We begin with the recurrence relation
$$f_n=f_{n-1}^2-2$$
With two known solutions
$$f_n=\cos(\cos^{-1}(f_0/2)\cdot2^n)$$ $$f_n=b^{2^n}+b^{-2^n}$$
where $b=\bigg(f_0+\sqrt{f_0^2-4}\bigg)/2$. You can think of this as a Binet-type solution. (Actually, there is a third solution where you would substitute $\cosh$ for $\cos$.) All of these solutions are, in fact, identical. And just as an aside, the are two cases, for $f_0=3,7$, for which $b=\varphi^2,\varphi^4$, respectively, where $\varphi$ is the golden ratio.
Now we seek to extend this to negative indices to determine if the above solutions are valid when substituting $-n$ for $n$. Thus, we write
$$ \begin{align} &f_{n-1}=\sqrt{2+f_n}\\ &f_{-1}=\sqrt{2+f_0}\\ &f_{-2}=\sqrt{2+f_1}=\sqrt{2+\sqrt{2+f+0}}\\ &\vdots\\ &f_{-n}=\sqrt{2+\sqrt{2+\sqrt{2\ldots+\sqrt{2+f_0}}}}\\ \end{align} $$
This is obviously the well-known $\sqrt{2}$ nested radical.

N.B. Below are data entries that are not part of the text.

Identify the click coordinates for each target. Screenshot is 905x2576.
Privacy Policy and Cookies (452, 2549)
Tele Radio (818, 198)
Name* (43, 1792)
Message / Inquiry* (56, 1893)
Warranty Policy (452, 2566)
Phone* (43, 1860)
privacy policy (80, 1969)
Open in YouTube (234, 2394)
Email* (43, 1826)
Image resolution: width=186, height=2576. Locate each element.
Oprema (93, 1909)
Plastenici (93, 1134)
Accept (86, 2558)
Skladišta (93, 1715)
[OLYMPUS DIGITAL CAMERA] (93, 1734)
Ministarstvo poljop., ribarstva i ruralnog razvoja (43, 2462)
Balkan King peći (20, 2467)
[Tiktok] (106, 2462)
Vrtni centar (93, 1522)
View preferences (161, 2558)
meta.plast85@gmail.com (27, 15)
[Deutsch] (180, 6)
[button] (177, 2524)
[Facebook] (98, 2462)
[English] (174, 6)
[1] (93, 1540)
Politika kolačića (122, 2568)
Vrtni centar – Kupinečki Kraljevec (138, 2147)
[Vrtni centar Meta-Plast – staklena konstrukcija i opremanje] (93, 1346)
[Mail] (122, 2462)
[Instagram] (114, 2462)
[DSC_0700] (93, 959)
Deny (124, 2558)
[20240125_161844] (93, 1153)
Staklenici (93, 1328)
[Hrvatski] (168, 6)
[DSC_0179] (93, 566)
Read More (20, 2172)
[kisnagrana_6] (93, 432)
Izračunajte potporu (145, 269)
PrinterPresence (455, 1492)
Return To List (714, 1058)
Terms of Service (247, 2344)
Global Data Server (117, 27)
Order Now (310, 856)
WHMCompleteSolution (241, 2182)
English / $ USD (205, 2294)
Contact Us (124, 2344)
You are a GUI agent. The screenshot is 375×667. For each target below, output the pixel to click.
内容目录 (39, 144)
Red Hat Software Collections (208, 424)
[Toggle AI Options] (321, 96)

We can get a closed form solution for $f_{-n}$ as follows. Let $f_n=2\cos g_n$ and utilize the trigonometric identity
$$\cos\frac{\alpha}{2}=\sqrt{\frac{1+\cos\alpha}{2}}$$
to find $$f_{-n}=\cos(\cos^{-1}(f_0/2)\cdot2^{-n})$$
This is functionally identical to the solution for $f_n$. We could also show that
$$f_{-n}=b^{2^{-n}}+b^{-2^{-n}}$$
Now, in the literature here and/or here, it is stated that the nested radical solution for $f_0\in[-2,2]$ is the cosine solution and for $|f_0|\ge 2$ it is the Binet solution. It is obvious that they are avoiding the arccosine of a number greater than unity or a imaginary root. We don’t think that is necessary. In fact, we posit that for any $z\in\mathbb{C}$
$$R_n(z)= \sqrt{2+\sqrt{2+\sqrt{2\ldots+\sqrt{2+z}}}}=\left\{ \begin{array} \\\cos(\cos^{-1}(z/2)\cdot2^{-n})\\ b^{2^{-n}}+b^{-2^{-n}} \end{array}\right. $$
where $b=\bigg(z+\sqrt{z^2-4}\bigg)/2$.
This solution has been tested vigorously with randomly chosen positive and negative integers, real and complex values of $z$ So, the question is, how can we prove this rigorously?
Of course, this also validates the analytic continuation of the recurrence. We have demonstrated analytic continuation of many recurrences (i.e., $\mathbb{N}\mapsto\mathbb{C} $) with complete success. But this is still a work in progress. All suggestions and comments are welcome.